Puncak acara berisi prosesi sakral pelantikan pemimpin adat baru. Penyambutan dilakukan dengan tradisi Sayyang Pattu’du — iringan kuda hias khas Mandar. Bau Akram Dai yang juga Raja Mamuju turut menunggang kuda, menambah semarak sekaligus menunjukkan warisan budaya yang masih kuat.
Hadir Sekda Majene, anggota DPRD, kepala dinas terkait, tokoh adat, agama, dan masyarakat. Lokasi dipadati ratusan warga yang hadir sebagai dukungan nyata agar tradisi leluhur tetap terjaga dan dijunjung tinggi.
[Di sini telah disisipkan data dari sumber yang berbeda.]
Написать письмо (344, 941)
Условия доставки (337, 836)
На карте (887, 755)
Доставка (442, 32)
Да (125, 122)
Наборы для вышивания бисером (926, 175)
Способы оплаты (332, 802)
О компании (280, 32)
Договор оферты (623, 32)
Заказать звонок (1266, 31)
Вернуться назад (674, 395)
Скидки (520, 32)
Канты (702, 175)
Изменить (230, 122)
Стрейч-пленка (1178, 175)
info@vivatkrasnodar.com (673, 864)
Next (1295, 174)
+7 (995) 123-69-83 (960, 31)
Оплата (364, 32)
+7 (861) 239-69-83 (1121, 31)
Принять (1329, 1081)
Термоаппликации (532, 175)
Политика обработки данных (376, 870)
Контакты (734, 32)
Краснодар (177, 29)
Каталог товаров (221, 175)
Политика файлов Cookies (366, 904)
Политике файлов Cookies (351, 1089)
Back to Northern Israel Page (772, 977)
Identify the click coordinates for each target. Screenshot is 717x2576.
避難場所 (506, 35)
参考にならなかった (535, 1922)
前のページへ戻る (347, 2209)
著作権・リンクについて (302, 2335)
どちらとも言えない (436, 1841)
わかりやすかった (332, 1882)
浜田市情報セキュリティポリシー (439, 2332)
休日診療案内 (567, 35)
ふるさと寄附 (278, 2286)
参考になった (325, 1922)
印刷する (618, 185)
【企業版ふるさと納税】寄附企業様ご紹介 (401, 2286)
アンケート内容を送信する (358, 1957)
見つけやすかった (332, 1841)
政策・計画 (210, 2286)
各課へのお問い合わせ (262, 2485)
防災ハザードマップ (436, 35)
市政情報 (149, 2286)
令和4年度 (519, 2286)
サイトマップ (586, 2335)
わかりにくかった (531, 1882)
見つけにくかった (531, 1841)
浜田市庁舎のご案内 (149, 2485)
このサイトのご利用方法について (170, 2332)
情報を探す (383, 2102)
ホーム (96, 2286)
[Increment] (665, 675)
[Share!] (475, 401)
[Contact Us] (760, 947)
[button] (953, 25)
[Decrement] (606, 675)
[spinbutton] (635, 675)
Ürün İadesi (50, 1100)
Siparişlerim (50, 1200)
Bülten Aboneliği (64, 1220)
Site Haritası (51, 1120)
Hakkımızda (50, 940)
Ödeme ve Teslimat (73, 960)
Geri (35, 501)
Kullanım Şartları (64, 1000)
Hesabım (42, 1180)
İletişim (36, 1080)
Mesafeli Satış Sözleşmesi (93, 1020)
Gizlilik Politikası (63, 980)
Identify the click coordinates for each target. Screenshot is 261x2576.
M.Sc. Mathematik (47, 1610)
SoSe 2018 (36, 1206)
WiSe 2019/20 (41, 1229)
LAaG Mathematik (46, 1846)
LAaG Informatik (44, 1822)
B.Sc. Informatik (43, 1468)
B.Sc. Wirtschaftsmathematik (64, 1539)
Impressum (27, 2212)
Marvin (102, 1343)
Mewakili Pemprov, Bau Akram Dai menegaskan dukungan penuh pelestarian budaya. “Adat bukan sekadar warisan, tapi fondasi pembangunan dan modal sosial. Ia mampu menggerakkan ekonomi, mempererat persatuan, serta membentuk generasi muda berkarakter dan berjati diri,” ujarnya.
Ia mengingatkan tantangan di tengah kemajuan zaman. Teknologi dan modernisasi harus berjalan beriringan dengan nilai luhur. Masyarakat yang menjaga adat akan tetap punya arah, ketangguhan, dan martabat yang kokoh menghadapi segala perubahan.
Di bawah kepemimpinan Suhardi Duka, pembangunan manusia yang cerdas dan berkarakter jadi prioritas. Sinergi pemerintah dan masyarakat diharapkan membuat kearifan lokal terus diwariskan, jadi identitas sekaligus kekuatan pendorong kemajuan Sulawesi Barat.